Mendel’s studies provided a breakthrough in our knowledge of heredity. While formulating the principles of heredity, Mendel stated that the units of heredity (which he called ‘factors’) controlled the inheritance of characters. (This view is radically different from an earlier view held by some scientists.

These scientists held that characters mixed like paints of different colours. When brought together in the zygote, they got mixed and could not be separated again. This blending of characters gave rise to intermediate characters.)

What Mendel could not determine was the nature of the ‘factors’. Now, scientists have not only come to know about the physical location of these hereditary units (genes) but have also discovered their molecular compositions. The unraveling of the physical basis of heredity is regarded as the most fascinating history of modem biology.

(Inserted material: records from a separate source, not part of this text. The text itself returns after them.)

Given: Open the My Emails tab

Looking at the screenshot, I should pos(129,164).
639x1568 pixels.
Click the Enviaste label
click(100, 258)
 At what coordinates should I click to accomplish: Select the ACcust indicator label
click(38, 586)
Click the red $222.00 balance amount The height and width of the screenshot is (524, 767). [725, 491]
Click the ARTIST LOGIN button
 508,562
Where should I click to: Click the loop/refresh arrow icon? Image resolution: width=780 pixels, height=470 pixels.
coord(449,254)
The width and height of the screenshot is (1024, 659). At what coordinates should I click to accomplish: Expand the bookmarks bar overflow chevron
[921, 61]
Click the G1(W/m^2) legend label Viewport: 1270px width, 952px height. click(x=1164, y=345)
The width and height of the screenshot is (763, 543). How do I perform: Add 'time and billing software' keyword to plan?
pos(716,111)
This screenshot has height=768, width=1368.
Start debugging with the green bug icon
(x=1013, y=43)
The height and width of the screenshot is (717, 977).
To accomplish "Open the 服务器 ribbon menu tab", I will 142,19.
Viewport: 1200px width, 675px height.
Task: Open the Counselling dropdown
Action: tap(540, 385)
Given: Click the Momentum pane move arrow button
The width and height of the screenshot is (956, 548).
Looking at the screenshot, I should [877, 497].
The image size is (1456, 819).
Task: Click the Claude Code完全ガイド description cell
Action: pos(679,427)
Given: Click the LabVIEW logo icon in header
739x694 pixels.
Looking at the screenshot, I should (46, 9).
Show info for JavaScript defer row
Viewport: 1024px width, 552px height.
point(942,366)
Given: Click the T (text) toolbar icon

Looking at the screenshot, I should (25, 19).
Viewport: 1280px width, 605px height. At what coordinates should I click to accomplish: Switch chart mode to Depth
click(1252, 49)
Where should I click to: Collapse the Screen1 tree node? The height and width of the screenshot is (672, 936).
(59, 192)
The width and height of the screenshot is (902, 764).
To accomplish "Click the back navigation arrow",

Mechanism of expression of traits:

A gene contains the information for making proteins in the cell. The proteins synthesized according to this information may be enzymes that catalyse biochemical reactions. Each trait is the outcome of several such biochemical reactions, each of which is controlled by a specific enzyme.

If the enzyme is not produced because its gene is absent, that particular reaction will not occur and the trait resulting from its reaction will not appear phenotypically. Thus, each trait is controlled by a gene.

Each parent contributes one copy of the gene for a particular character. Thus there are two genes for every character. In the gamete, however, only one copy is present because of reduction division. What Mendel perceived was that each gene (allele) is an independent unit which is neither linked with nor influenced by the other gene. Also, each allele can be separated in gametes.